» **What you need to do**
Where does "agent" appear in the data? Return each line that holds it.

» **Source records**
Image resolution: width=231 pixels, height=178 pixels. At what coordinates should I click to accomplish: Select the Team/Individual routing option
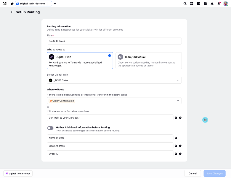148,61
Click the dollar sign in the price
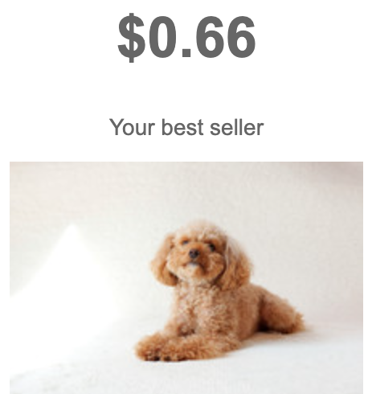The height and width of the screenshot is (394, 368). [131, 38]
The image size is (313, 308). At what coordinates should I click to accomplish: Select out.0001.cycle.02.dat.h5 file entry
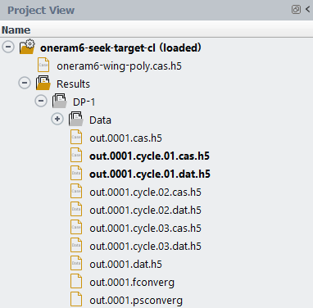145,211
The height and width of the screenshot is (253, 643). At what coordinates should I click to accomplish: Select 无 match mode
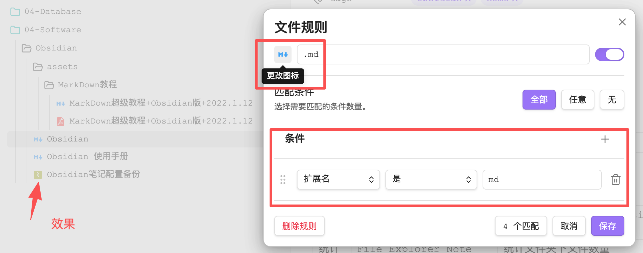[x=612, y=100]
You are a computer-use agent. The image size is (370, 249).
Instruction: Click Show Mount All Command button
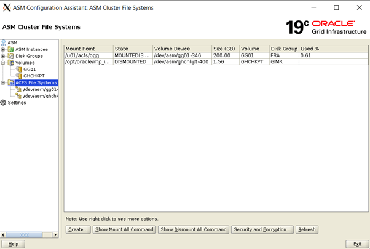coord(124,229)
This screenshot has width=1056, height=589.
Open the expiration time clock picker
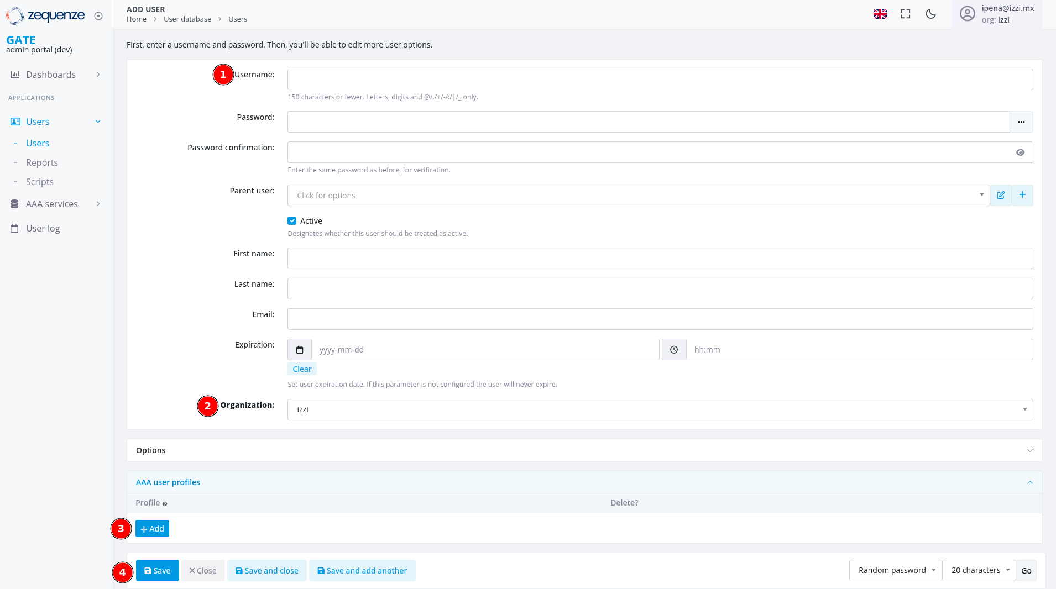[673, 350]
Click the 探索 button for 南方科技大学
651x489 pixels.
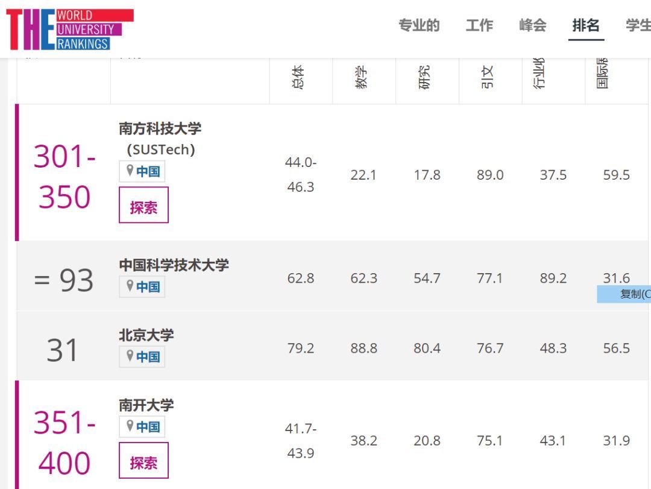[x=145, y=205]
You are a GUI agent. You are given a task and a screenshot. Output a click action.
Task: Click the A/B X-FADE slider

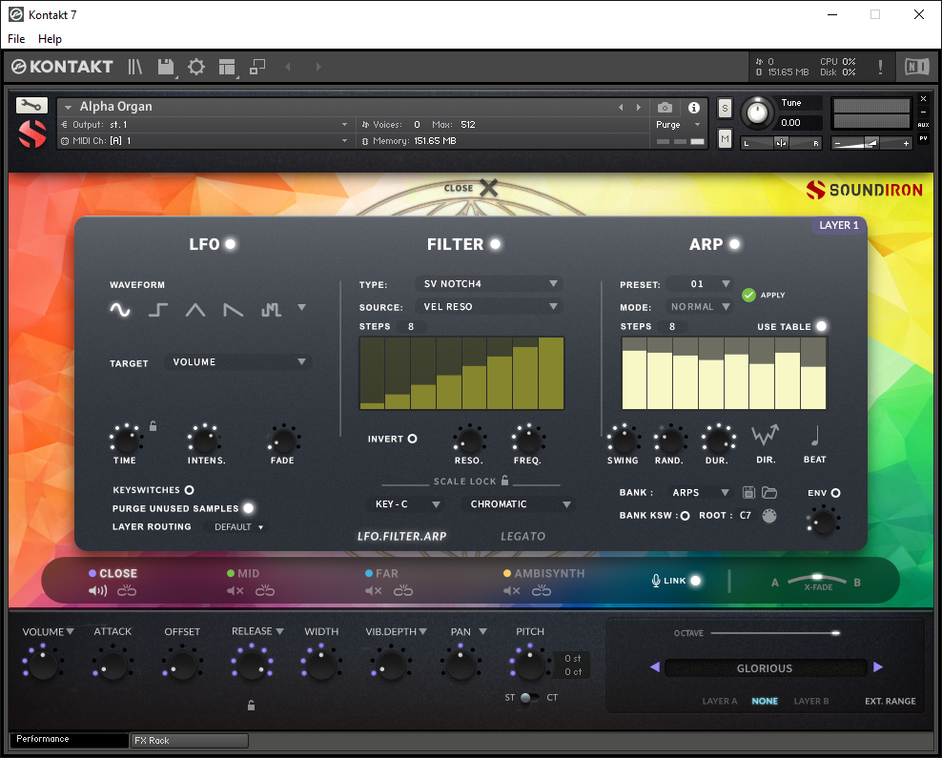click(816, 582)
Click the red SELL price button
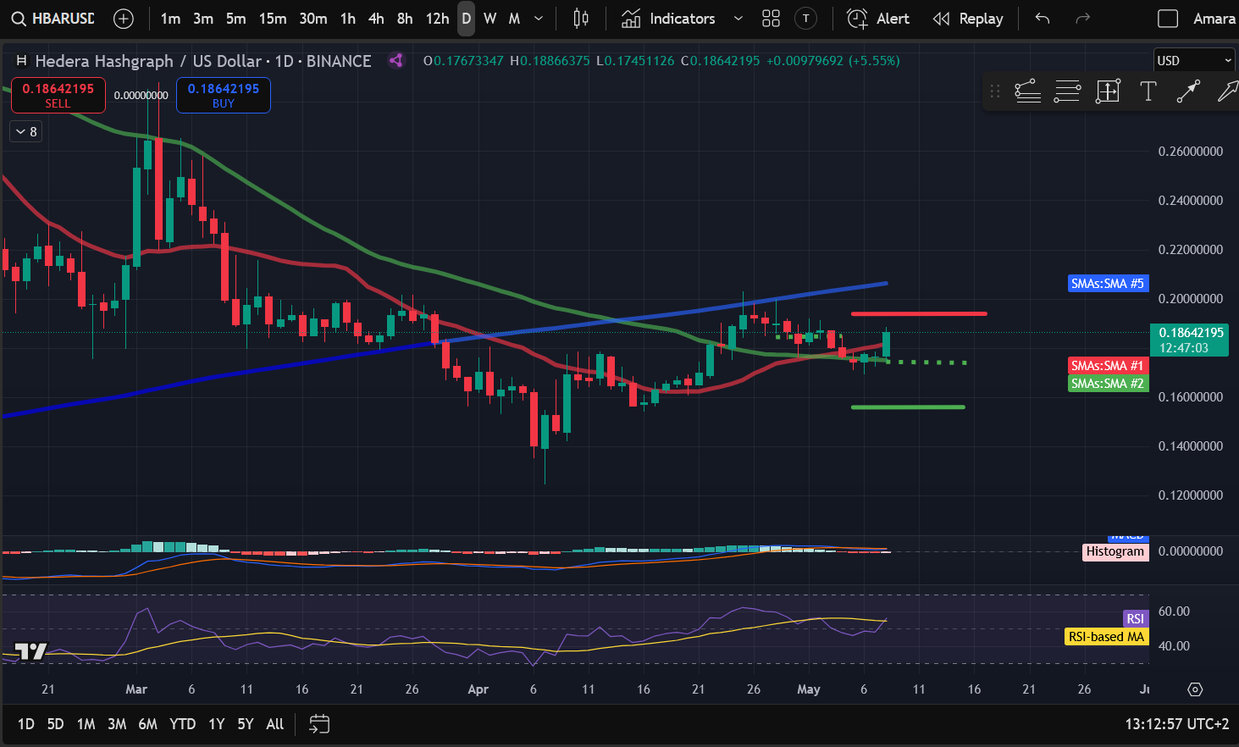1239x747 pixels. (x=58, y=95)
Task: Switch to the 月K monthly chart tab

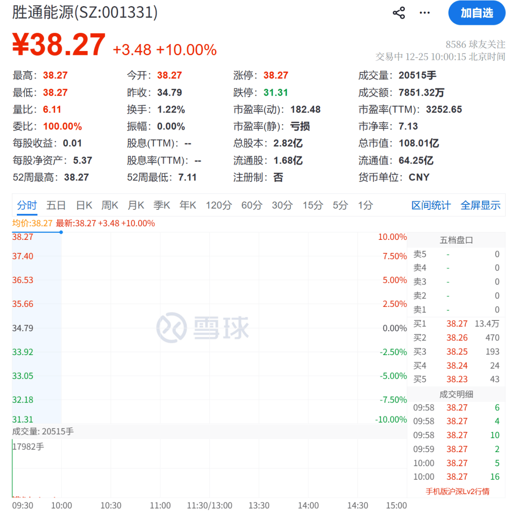Action: point(135,205)
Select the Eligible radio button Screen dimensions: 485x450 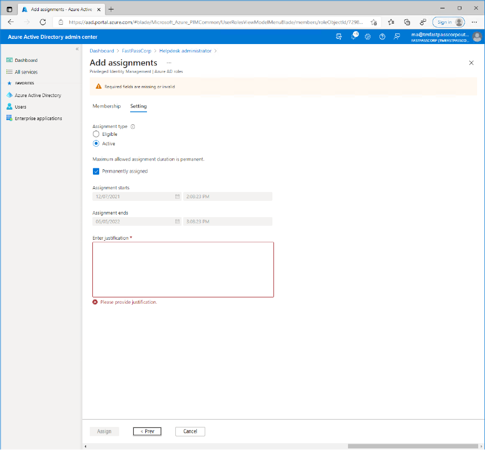click(96, 134)
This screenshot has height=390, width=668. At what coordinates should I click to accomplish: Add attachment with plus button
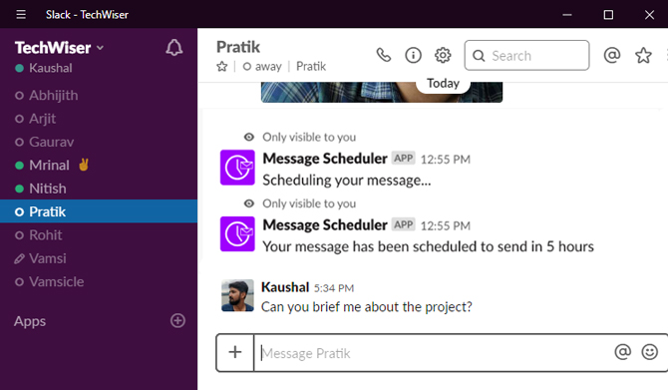(234, 352)
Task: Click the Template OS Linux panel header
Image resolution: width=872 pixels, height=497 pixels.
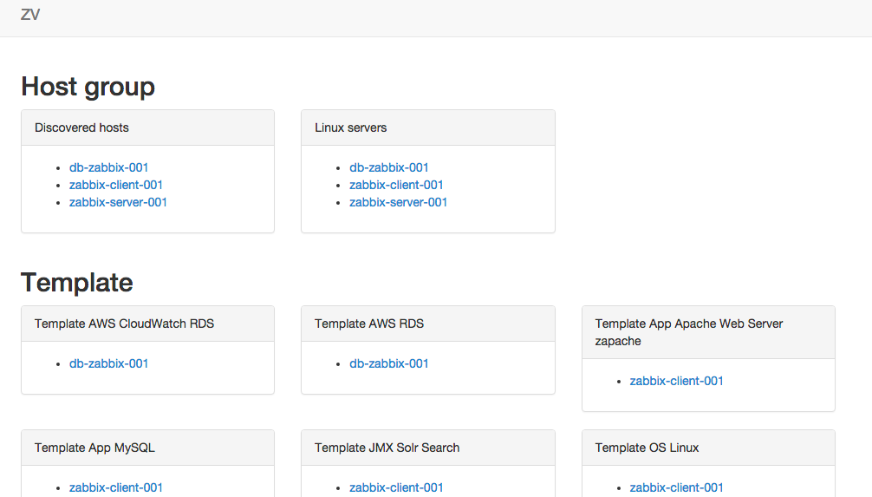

» **Response below**
You are a computer-use agent. The image size is (370, 249).
You are a GUI agent. You are given a task and a screenshot. Output a click action.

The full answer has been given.